** begin **

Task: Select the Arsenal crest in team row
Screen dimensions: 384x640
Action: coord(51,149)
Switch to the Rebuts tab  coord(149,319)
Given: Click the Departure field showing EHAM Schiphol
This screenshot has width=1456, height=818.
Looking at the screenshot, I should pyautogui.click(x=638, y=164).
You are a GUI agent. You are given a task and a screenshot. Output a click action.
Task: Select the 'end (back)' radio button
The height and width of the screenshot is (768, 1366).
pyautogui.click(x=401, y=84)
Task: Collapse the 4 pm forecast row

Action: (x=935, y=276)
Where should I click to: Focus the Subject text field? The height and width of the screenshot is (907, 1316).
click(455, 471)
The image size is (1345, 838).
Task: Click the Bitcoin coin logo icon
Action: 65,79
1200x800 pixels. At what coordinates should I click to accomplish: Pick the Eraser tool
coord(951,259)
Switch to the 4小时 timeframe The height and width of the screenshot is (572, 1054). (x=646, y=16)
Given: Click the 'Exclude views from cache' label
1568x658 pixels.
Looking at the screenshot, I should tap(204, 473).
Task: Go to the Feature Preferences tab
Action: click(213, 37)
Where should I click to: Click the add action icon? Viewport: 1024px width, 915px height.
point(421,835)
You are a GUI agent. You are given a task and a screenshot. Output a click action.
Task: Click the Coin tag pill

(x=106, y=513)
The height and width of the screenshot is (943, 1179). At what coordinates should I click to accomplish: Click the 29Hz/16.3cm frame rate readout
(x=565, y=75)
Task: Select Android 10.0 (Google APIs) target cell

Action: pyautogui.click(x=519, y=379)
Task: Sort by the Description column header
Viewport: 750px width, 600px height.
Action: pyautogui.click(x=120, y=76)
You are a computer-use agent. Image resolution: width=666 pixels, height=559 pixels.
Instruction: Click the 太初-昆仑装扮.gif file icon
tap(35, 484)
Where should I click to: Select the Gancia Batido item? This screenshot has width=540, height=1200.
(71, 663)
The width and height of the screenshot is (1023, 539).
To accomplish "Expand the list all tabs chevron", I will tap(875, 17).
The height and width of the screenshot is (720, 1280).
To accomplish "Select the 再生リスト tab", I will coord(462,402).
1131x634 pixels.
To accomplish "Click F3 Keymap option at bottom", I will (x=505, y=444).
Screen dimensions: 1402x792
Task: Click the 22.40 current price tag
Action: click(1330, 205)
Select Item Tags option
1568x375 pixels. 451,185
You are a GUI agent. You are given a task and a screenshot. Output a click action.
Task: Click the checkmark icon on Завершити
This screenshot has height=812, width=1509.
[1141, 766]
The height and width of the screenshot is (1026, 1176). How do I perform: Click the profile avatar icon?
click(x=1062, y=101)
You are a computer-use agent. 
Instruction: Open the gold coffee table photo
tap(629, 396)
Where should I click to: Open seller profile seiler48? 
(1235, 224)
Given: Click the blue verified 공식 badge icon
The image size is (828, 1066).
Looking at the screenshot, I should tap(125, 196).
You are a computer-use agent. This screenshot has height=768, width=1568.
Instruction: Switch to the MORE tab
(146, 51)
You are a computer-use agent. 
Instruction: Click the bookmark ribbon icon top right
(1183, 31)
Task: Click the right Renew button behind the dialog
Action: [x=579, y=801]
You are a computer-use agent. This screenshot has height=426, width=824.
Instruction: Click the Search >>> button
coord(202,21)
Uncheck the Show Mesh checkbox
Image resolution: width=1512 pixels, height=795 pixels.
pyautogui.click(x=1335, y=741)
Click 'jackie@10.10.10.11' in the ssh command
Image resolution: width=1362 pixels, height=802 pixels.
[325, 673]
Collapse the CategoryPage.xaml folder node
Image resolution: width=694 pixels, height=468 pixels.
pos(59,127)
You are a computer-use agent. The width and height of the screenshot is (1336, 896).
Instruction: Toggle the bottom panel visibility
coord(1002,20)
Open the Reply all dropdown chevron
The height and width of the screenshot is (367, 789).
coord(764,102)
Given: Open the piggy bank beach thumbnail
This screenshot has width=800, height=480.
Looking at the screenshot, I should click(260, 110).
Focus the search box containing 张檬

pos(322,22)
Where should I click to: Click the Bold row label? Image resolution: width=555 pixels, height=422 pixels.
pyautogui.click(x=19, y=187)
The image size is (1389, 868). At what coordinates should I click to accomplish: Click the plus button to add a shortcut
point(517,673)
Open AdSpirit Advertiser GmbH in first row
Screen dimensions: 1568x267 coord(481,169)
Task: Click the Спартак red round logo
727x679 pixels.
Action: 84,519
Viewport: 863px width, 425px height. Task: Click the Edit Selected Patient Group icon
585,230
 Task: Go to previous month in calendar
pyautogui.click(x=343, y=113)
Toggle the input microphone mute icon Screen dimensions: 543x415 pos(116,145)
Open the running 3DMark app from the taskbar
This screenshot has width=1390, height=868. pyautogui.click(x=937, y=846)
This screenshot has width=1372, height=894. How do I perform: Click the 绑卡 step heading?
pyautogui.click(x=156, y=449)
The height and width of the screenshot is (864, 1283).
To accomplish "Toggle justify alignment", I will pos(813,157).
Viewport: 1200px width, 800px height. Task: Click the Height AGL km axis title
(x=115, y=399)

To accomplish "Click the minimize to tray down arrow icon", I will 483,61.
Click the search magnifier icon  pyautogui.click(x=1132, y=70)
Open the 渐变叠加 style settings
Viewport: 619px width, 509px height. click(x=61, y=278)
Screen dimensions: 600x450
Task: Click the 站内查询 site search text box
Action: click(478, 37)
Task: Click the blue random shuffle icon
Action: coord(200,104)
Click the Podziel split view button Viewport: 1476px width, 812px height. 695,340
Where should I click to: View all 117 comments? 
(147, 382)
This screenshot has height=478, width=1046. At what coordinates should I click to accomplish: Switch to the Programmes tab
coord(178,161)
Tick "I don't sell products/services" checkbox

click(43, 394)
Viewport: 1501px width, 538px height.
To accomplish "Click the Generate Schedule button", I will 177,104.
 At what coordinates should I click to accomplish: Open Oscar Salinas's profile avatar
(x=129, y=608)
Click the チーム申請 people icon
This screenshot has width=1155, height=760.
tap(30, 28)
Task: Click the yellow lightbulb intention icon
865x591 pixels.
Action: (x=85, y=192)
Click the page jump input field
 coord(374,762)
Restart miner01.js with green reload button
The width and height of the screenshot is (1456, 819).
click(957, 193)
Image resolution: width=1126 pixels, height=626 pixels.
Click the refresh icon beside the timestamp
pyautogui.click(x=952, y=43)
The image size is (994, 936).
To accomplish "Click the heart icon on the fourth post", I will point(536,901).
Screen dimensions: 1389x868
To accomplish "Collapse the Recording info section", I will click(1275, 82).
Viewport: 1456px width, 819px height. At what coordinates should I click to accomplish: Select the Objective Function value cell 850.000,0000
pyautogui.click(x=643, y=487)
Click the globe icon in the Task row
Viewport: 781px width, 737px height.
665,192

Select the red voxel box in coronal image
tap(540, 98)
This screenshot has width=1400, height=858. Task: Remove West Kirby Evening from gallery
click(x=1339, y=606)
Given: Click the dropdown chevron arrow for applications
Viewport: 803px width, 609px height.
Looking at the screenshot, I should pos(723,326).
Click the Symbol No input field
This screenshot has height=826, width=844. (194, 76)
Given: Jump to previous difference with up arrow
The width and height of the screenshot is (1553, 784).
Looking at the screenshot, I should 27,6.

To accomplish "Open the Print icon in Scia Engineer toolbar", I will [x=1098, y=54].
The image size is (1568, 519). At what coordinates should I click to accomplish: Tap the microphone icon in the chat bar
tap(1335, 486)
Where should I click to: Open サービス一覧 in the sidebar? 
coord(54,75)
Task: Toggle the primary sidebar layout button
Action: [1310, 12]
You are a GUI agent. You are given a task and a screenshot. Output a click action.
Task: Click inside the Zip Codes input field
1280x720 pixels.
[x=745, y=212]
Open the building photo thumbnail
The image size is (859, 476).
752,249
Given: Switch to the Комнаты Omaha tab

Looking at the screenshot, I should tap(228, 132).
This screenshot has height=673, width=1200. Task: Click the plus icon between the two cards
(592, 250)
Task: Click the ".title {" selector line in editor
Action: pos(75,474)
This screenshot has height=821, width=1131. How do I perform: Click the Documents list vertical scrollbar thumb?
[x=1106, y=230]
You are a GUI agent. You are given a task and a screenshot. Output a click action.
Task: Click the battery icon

** end **

**Problem requirements:** Repeat the records above, everything from the line containing "The image size is (1389, 868)." down to the line containing "Toggle the input", with both of those lines included.

**Task output:**
The image size is (1389, 868). At what coordinates should I click to accomplish: Click the plus button to add a shortcut
point(517,673)
Open AdSpirit Advertiser GmbH in first row
Screen dimensions: 1568x267 coord(481,169)
Task: Click the Спартак red round logo
727x679 pixels.
Action: 84,519
Viewport: 863px width, 425px height. Task: Click the Edit Selected Patient Group icon
585,230
 Task: Go to previous month in calendar
pyautogui.click(x=343, y=113)
Toggle the input microphone mute icon Screen dimensions: 543x415 pos(116,145)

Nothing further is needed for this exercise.